For accurately predicting which residues would be involved in the docking interactions, CPORT (https://milou.science.uu.nl/services/CPORT/) was employed74. It predicted the active residues at the interface of the vaccine protein including the adjuvant, adjuvant and the TLR2. After collecting the active and passive residues for the structures involved, HADDOCK 2.2 (http://haddock.science.uu.nl/services/HADDOCK2.2) was used to execute the docking simulations for the vaccine protein-TLR2 and adjuvant-TLR2 composites75. The High Ambiguity Driven DOCKing (HADDOCK) is a python-based server which employs the crystallography systems for structure collection. The server works in a sequential manner where at first, the structures are properly oriented and their subsequent docking calculations are executed. Afterwards, the server confirms the conclusive structures and invokes a molecular dynamics simulation stage. The inter and intra molecular energies of the provided structures are predicted by utilizing the van der Waal and electrostatic energy terms76. The binding affinities of the complexes were predicted by employing the PRODIGY server (https://nestor.science.uu.nl/prodigy/)77.

Codon optimization of the chimeric protein

In order to incorporate and express the designed multi-epitopic construct in a selected expression vector, the reverse translation and codon optimization of the protein sequence must be executed.

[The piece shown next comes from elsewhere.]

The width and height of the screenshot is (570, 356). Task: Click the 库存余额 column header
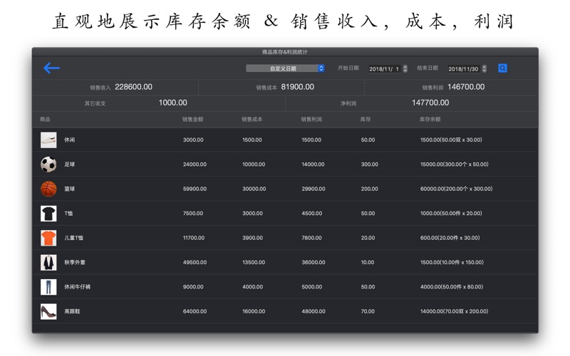pyautogui.click(x=430, y=120)
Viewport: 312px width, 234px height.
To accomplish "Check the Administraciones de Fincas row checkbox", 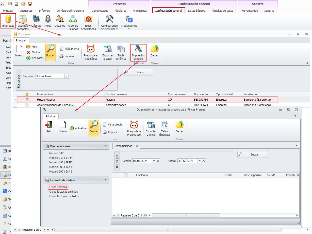I will point(27,105).
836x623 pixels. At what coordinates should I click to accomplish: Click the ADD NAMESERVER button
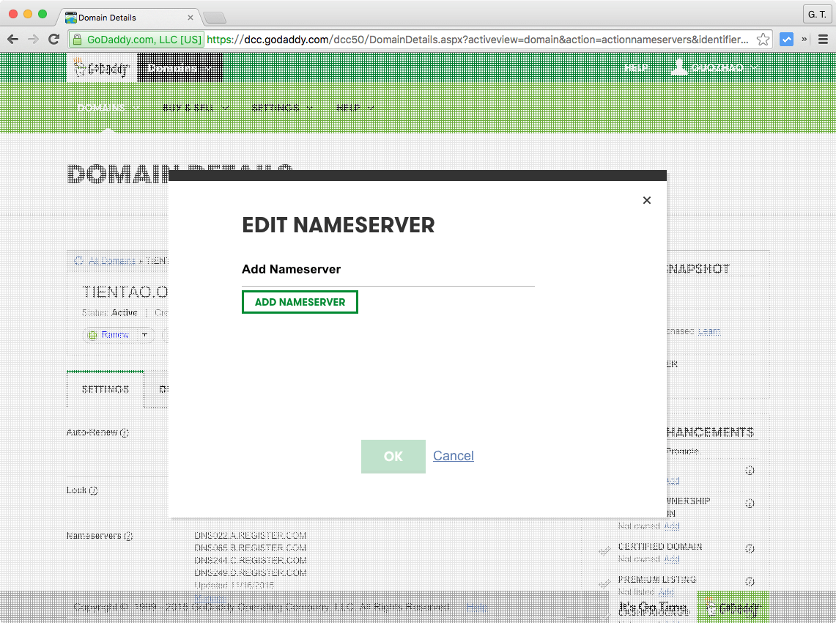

For this purpose, Java Codon Adaptation Tool (JCAT), an online web server was used. The final construct was expressed in E. coli (strain K12) as the native host B. fragilis differs from this strain. While using JCAT (http://www.prodoric.de/JCat), three of the provided additional options were availed for avoiding the termination of the rho-independent transcription, binding site of the prokaryotic ribosome and cleavage sites of restriction enzymes. The output received from the tool consists of a codon adaptation index (CAI) and percentage of GC content that is indicative of the expression levels of the protein. The codon usage biases are indicated by the CAI where a score of 1 is considered to be ideal whereas scores greater than 0.8 fall in the good and acceptable category. The GC content of the protein sequence should be within the range of 30–70% as scores which fall outside this range are indicative of unfavorable effects on the transcription and translation performances78. The designed vaccine sequence was transformed into a suitable host vector pET-28a(+) by employing the SnapGene software.

Characterization of immune profile of the construct

For analyses of the immune responses of the final vaccine candidate, immune simulations were executed via the C-ImmSim server (http://150.146.2.1/C-IMMSIM/index.php). This online server functions on the basis of a position specific scoring matrix (PSSM) for the foretelling of immunogenic epitopes and immune interactions. For the vaccine candidate, all the default simulation parameters were used with time steps specified at 1, 42 and 84. Thereby, three injections were given at a time79.